*What you should do*:
The lines wanted are those in the data below that include "screenshot".

*Record excerpts*:
___

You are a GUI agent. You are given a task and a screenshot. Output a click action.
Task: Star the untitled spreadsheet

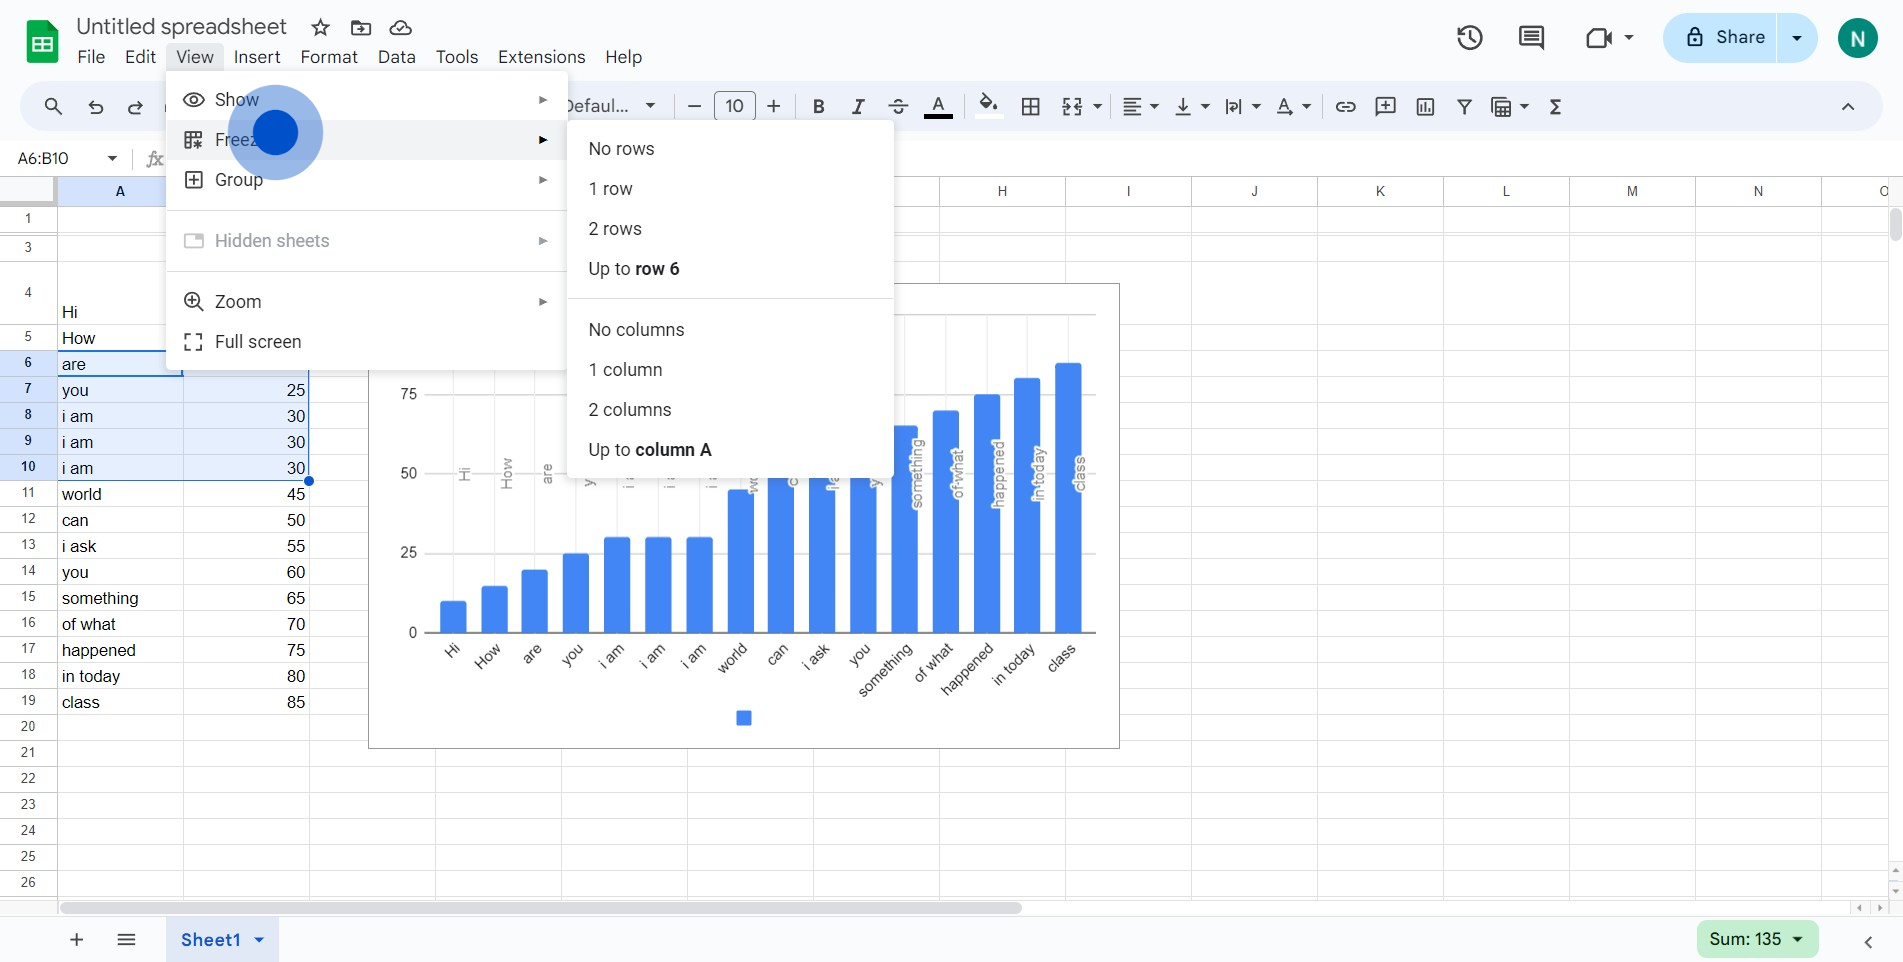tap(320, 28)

___

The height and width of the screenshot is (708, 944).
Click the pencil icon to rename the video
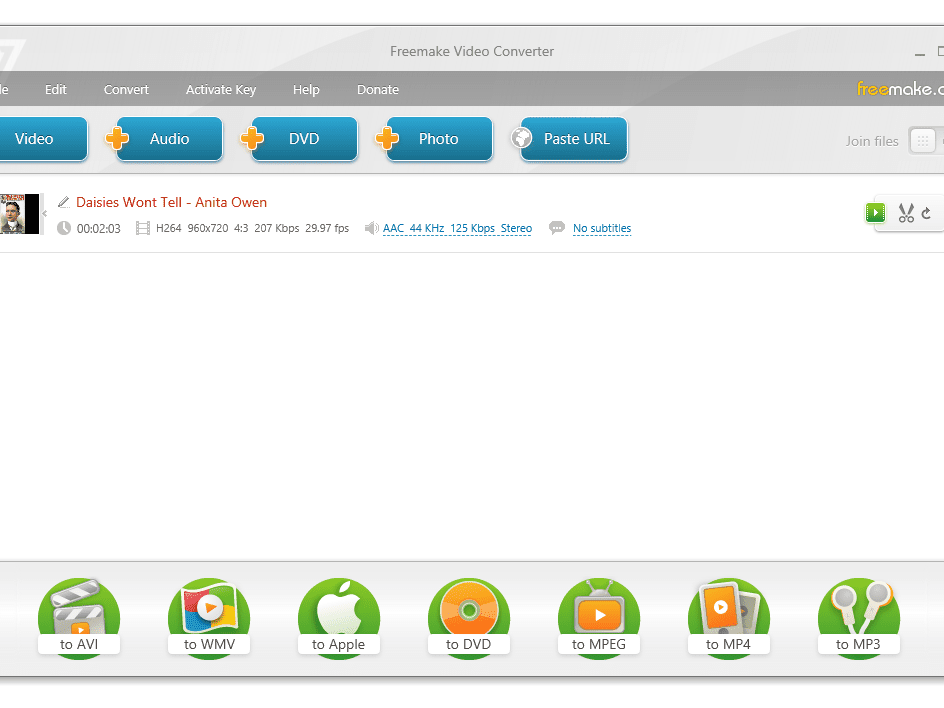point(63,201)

___

*Output for this exercise*:
You are a GUI agent. You are given a task and a screenshot. Output a click action.
The height and width of the screenshot is (708, 944).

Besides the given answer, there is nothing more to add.